La fleur possède la propriété de s’ouvrir au moindre rayon de soleil et de se clore tout en se recourbant vers le sol lorsque les conditions ne lui sont pas favorables. Il est donc fortement recommandé de les observer par beau temps. En sa présence, scrutez également les alentours car ces Anémones pulsatilles sont bien souvent les compagnes de certaines espèces d’orchidées sauvages.

Comme la plupart des Renonculacées, l’Anémone pulsatille est très toxique en cas d’ingestion, mais elle a trouvé par le passé quelques usages médicaux. En effet, les feuilles de la plante sont rubéfiantes, c’est à dire qu’elles ont un effet antalgique sur la peau : la douleur se voit ainsi soulagée mais une rougeur peut apparaître d’où le qualificatif de rubéfiant. Les fleurs pour leur part étaient autrefois séchées et réduites en une poudre sternutatoire qui aurait la vertu de chasser les maux de tête. L’usage médical de la plante non raffinée a finalement été écarté, car sa toxicité a engendré de graves conséquences comme en témoigne le passage suivant, rapporté dans le monde des plantes en 1895 :

« J’ai vu, dit-il, un accident très grave être la suite de la racine de cette plante, pilée et appliquée à nu sur le gras de la jambe d’un vieillard. Depuis longtemps, ce malheureux souffrait d’un rhumatisme goutteux et faisait sans succès tout au monde pour se soulager. Une bonne femme lui apporte cette racine et après l’avoir assuré avec ce ton qui persuade que s’il voulait faire ce qu’elle lui dirait, il serait guéri, voici ce qui arriva le vieillard broya cette racine entre deux pierres c’était au printemps, et il faisait chaud il se l’appliqua sur le mollet, but une bonne bouteille de vin, et se coucha. Ce remède manqua de lui coûter la vie il y avait bien dix à douze heures qu’il éprouvait les plus cruels tourments, lorsque enfin il devint forcé d’appeler du secours. On courut chercher un chirurgien qui trouva toute la jambe gangrenée et le malade dans le plus dangereux état. Les scarifications, des compresses d’eau-de-vie camphrée furent encore administrées assez à temps pour s’opposer aux progrès du mal, et par des soins et un traitement convenable le malade guérit et même assez promptement. Il est bon d’observer que cet homme ne s’est jamais ressenti depuis de son rhumatisme. »
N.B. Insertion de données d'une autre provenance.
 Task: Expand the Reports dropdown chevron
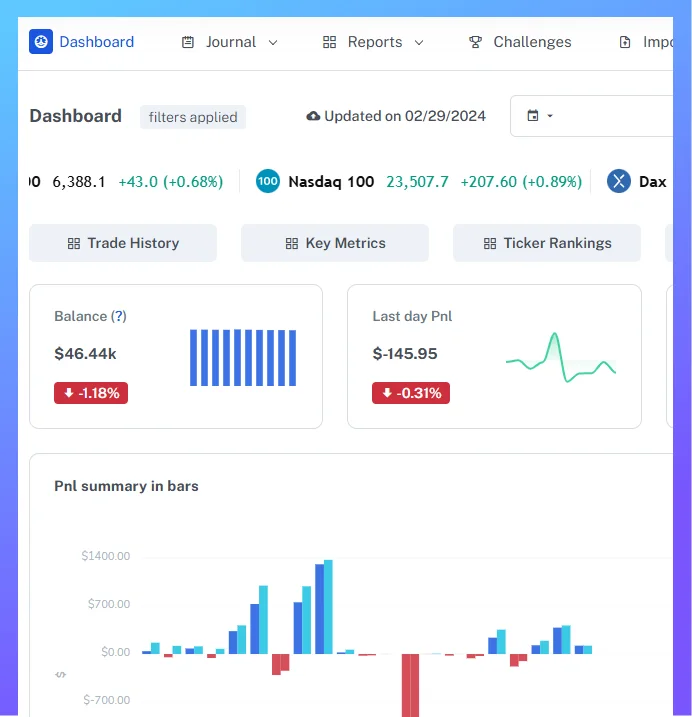(419, 42)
Constantin, Paul (18..-1901). Le monde des plantes, 1895

Actuellement, l’Anémone pulsatille intervient cependant encore de manière très raisonnée dans de nombreux traitements homéopathiques sous l’appellation de Pulsatilla. Cette préparation est notamment préconisée dans le traitement de maladies respiratoires ou digestives.

Il est important de préciser que l’Anémone pulsatille est une espèce sensible que l’on croise souvent dans des sites protégés à l’échelle nationale ou européenne, qu’il s’agira de traiter avec respect. Il est donc impératif de se contenter de l’observer et de prendre quelques clichés afin d’immortaliser la beauté de cette plante. Si toutefois vous tenez à en posséder, il est possible d’en acquérir dans la plupart des jardineries. Vous pourrez ainsi profiter chaque année de la beauté de la fleur à l’arrivée du printemps.

Anémones pulsatilles en fin de floraison

Anémones pulsatilles en fin de floraison

Enfin, cette espèce oligotrophe (aimant les milieux pauvres en éléments nutritifs), se développant sur pelouses calcaires, nous positionne au cœur du débat qui s’articule entre l’agriculture et la biodiversité. En effet, si d’une part l’apport d’engrais chimiques ou organiques sur une parcelle, en vue d’augmenter la production de foin, engendre des milieux trop riches pour permettre le développement de la plante ; d’autre part l’Anémone pulsatille est inféodée aux milieux ouverts et fortement ensoleillés. Or ces derniers sont bien souvent protégés de l’embroussaillement par les troupeaux sur pâturages extensifs qui va empêcher le développement d’arbustes ou de buissons.